> **SOURCE PASSAGE**:
Good Night, and Good Luck - George Clooney’s gorgeously-photographed revival of Washington state’s own Edward R. Murrow (David Strathairn) and the Amazing True Story of his showdown with evil Republican senator Joseph McCarthy (himself, in archival footage) is engineered to pluck at the innermost strings of my J-school-graduate heart, and that’s just fine. We travel back to the set of Murrow’s CBS News program See It Now in the early 1950s, when anti-communist hysteria was at its peak and powerful demagogues like McCarthy routinely destroyed people’s lives and careers for even a hint of dissent. (I can’t imagine how anyone might draw a parallel to contemporary times.) Murrow and producer Fred Friendly (George Clooney) come across the story of Milo Radulovich, who was discharged from the U.S. Army because his immigrant father subscribed to a newspaper published by a Serbian-American organization the House Un-American Activities Committee had labeled as subversive. Murrow and Friendly run with it; McCarthy retaliates by accusing Murrow of being (you’ll never guess) a communist. Murrow doesn’t back down, and the showdown culminates in the March 9, 1954 edition of See It Now, titled “A Report On Senator Joseph R. McCarthy,” which takes the form of a half hour of footage of McCarthy in all his lunatic glory; offered a half hour of rebuttal time a month later, the senator spends the time ranting crazily, pounding yet another nail into the coffin of his career; ABC’s coverage of the Army-McCarthy hearings later that month would finally finish him off for good. McCarthy would go on to drink himself to death within three years. Good night, and good riddance.

Clooney and Strathairn excellently convey the climate of fear surrounding McCarthy’s witch hunt and the courage it took to resist it. Helping move the film along is a fine cast of actors that includes Robert Downey, Jr., Frank Langella, and Jeff Daniels. My favorite film of the year.

Data records:
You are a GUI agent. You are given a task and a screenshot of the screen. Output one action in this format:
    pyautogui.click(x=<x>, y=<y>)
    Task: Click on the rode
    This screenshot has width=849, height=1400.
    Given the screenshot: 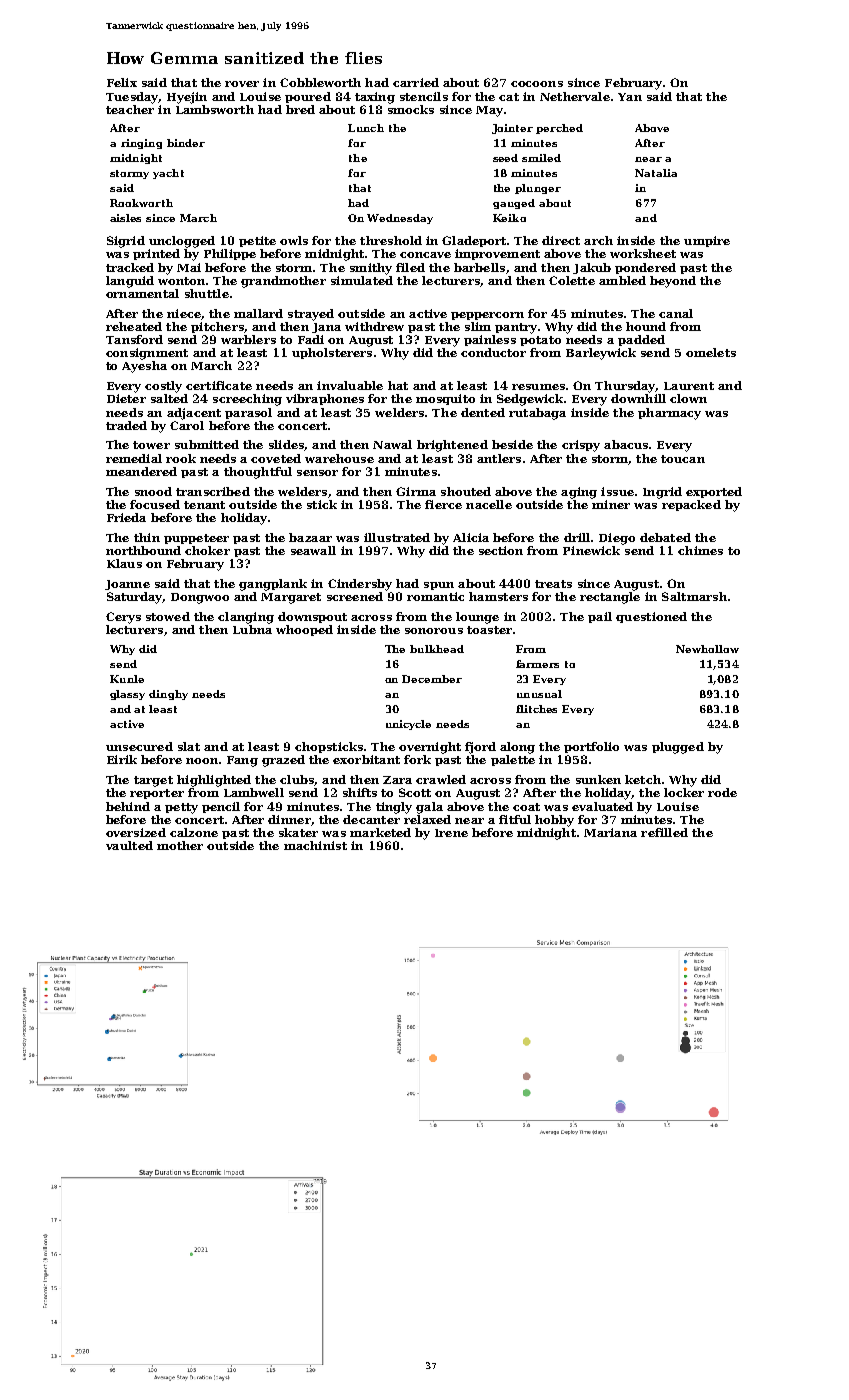 What is the action you would take?
    pyautogui.click(x=722, y=792)
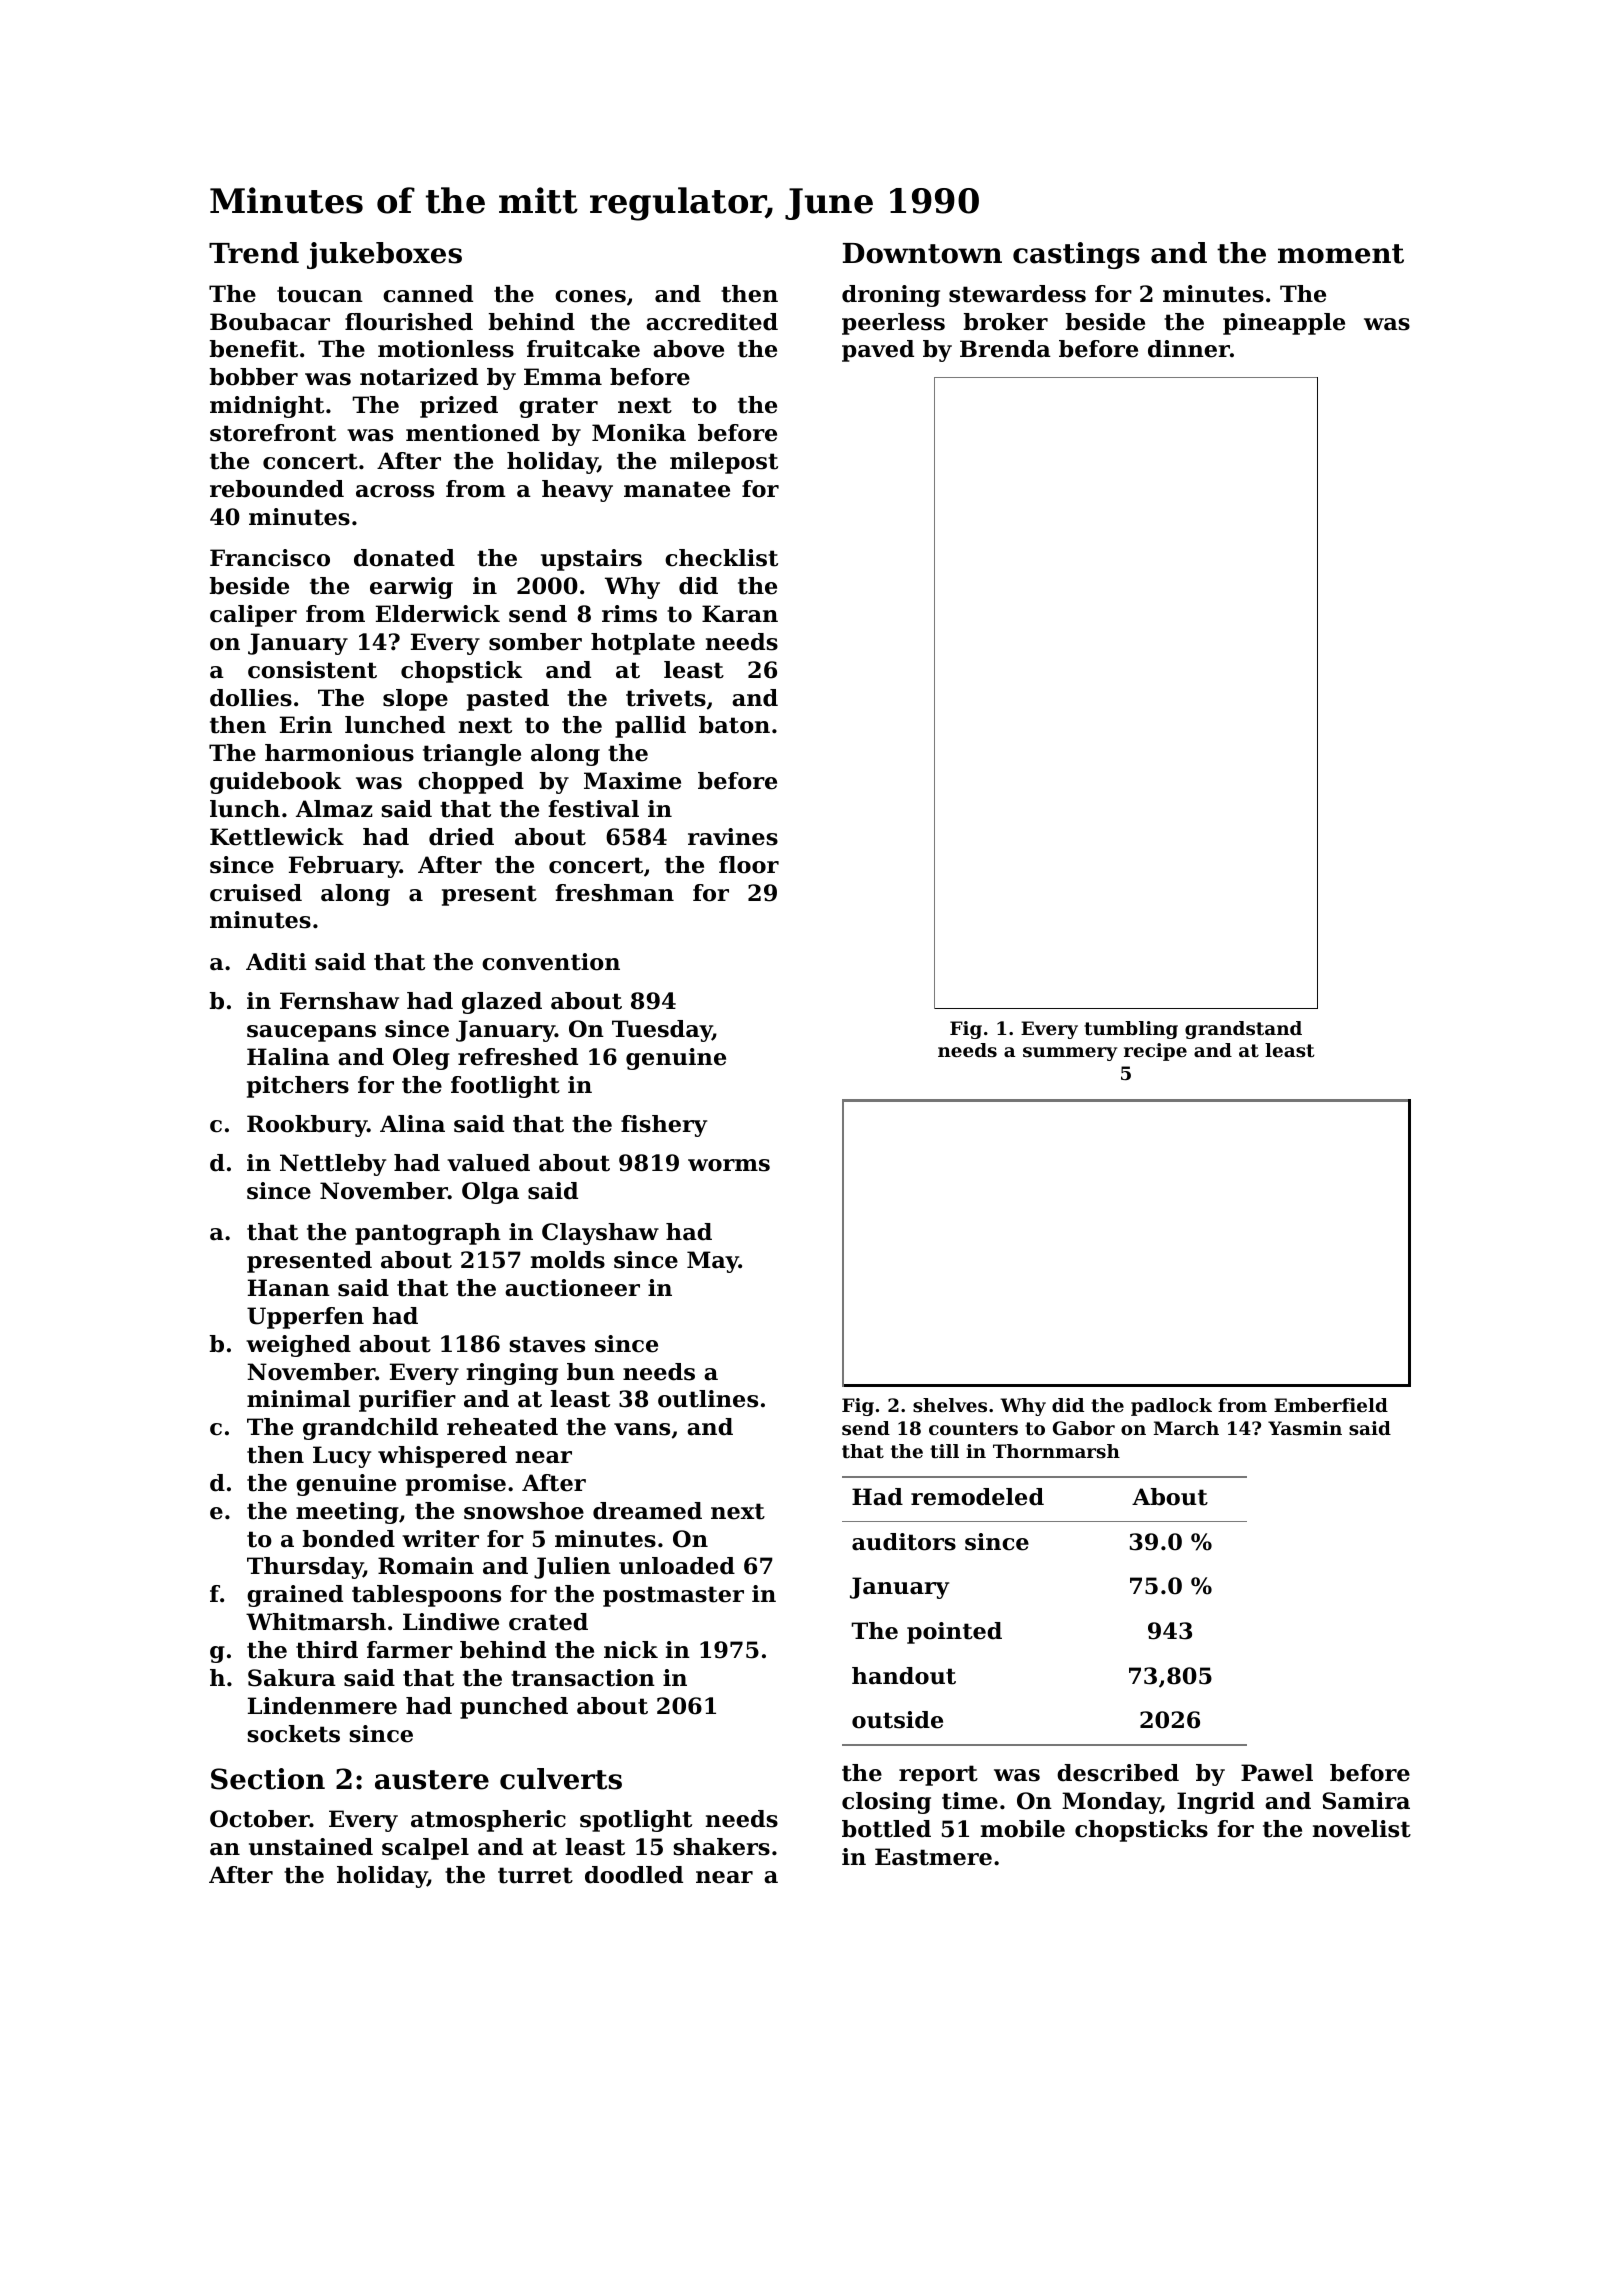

> **THE TASKS**:
A – Reproduce the passage from the review of Good Night, and Good Luck, beginning at the words "Clooney and Strathairn" and stopping after "of the year.".
B – Carry on the review of Good Night, and Good Luck from its final sentence.

> **THE ANSWERS**:
A –
Clooney and Strathairn excellently convey the climate of fear surrounding McCarthy’s witch hunt and the courage it took to resist it. Helping move the film along is a fine cast of actors that includes Robert Downey, Jr., Frank Langella, and Jeff Daniels. My favorite film of the year.

B –
The rest of the best, in no particular order:

Capote - Philip Seymour Hoffman is Truman Capote in the Amazing True Story of how the Breakfast at Tiffany’s author came to meet Dick Hickock and Perry Smith, sentenced to death for the 1959 slaughter of the Clutter family of Holcomb, Kansas, and turn their story into one of the greatest crime stories of all time, In Cold Blood. Slyly, Capote is structured almost identically to In Cold Blood itself: At the beginning of the film, following Capote and his assistant and childhood friend Harper Lee (Catherine Keener) from New York to Kansas, we meet the dramatis personae of the story—Hickock and Smith, and the KBI (Kansas Bureau of Investigation) detective who tracked them down—and obtain brief rundowns of them and of the crime that brought them together. As the film progresses, we dig deeper into the minds and motivations of all the main characters, Capote included, gradually learning more about their backstories as well as life in the present. At the end, of course, we finally arrive at the middle of the story: a depiction of the murders, which no one who reads In Cold Blood will ever forget. I’ve read the book and seen both filmed versions (the murder scene in the 1967 version was filmed in the actual Clutter house. Ew.), and on some level I guess I wish I hadn’t; it is a tribute to Capote’s skill as a writer that the scene gets inside your head the way it does. Hoffman and director Bennett Miller masterfully convey Capote’s growing feelings of ambivalence toward his subjects—famously, he even fell in love with Perry Smith—as well as the way the book came to dominate and even help destroy him. Capote did not sugar-coat the murders, and neither does Capote, and as we watch the killers carry out their plans in exacting detail we can see very well how the famous author would have felt a little, to put it mildly, conflicted.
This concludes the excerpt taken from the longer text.